The Hang Seng Index (HSI) plunged more than 5% in the afternoon session on Monday, leading Asian markets in losses as investors are monitoring the fresh wave of Covid-19 outbreak in China. Meanwhile, the tech stocks continued to fall amid fear of delisting U.S.-listed American depositary receipts of Chinese companies.

HSI fell 5.42% in the afternoon session, while mainland Chinese stocks closed 2.60% lower.

 

China is facing the largest wave of Covid-19 outbreak since the end of national lockdown in March 2020, as infection cases surged from a few hundreds to more than 2,000 on Sunday.  Hong Kong had just come off its record high of more than 56,000 cases per day in early March to 13,300 cases on Sunday.

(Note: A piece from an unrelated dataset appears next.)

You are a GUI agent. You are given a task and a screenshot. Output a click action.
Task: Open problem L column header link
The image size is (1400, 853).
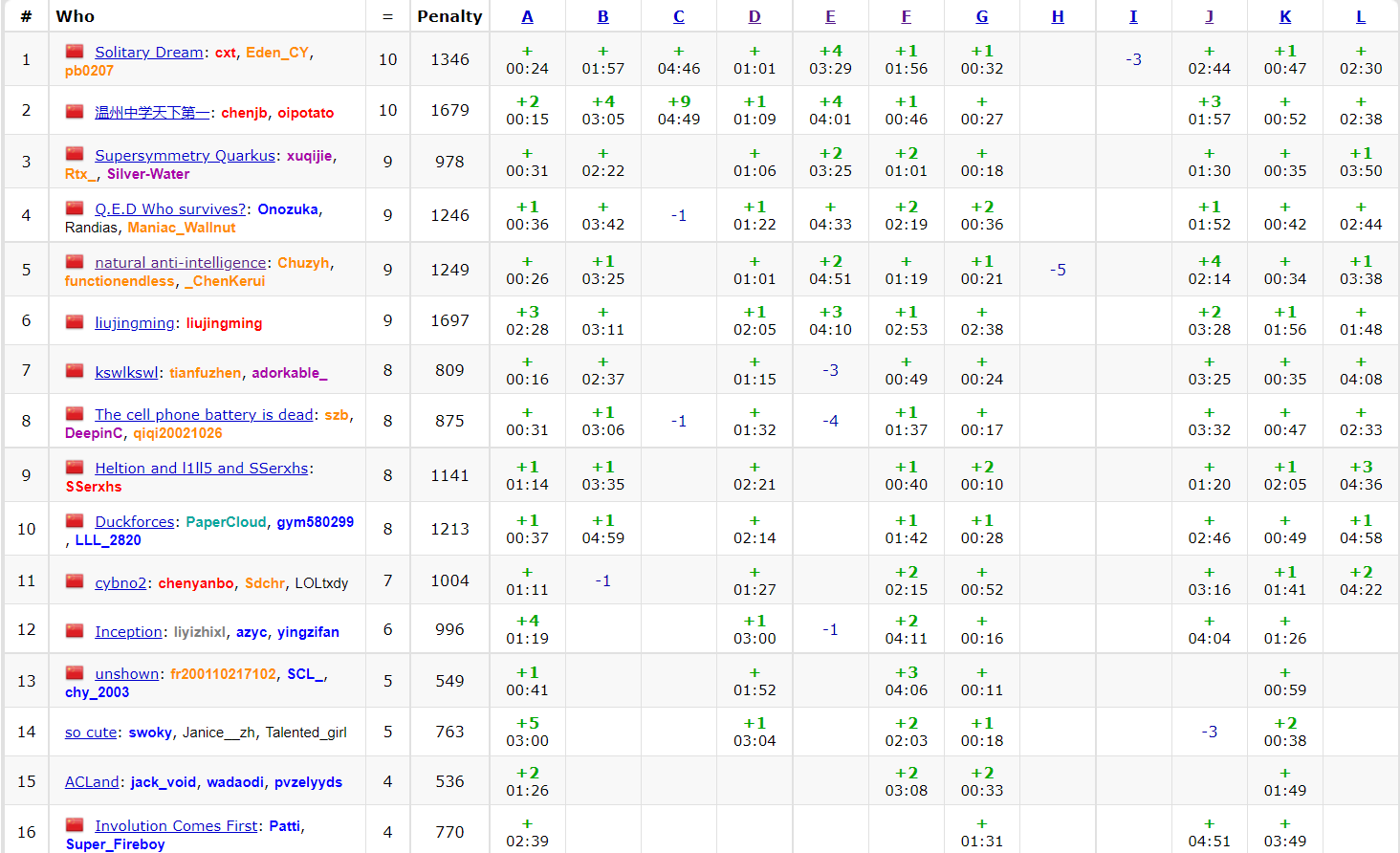1361,16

The new wave of Covid-19 in China could have a huge impact on its economic recovery, especially if that leads to a lockdown.

 

Moreover, the Hong Kong tech stocks were also pressured by the regulation by the U.S. SEC since last Friday for identifying U.S.-listed American depositary receipts of Chinese companies that could be subject to delisting if they failed to comply with certain auditing requirements. The five companies are Yum China, BeiGene, Zai Lab, ACM Research and HUTCHMED.

Hang Seng TECH Index fell 11.35% on Monday, March 14, 2022.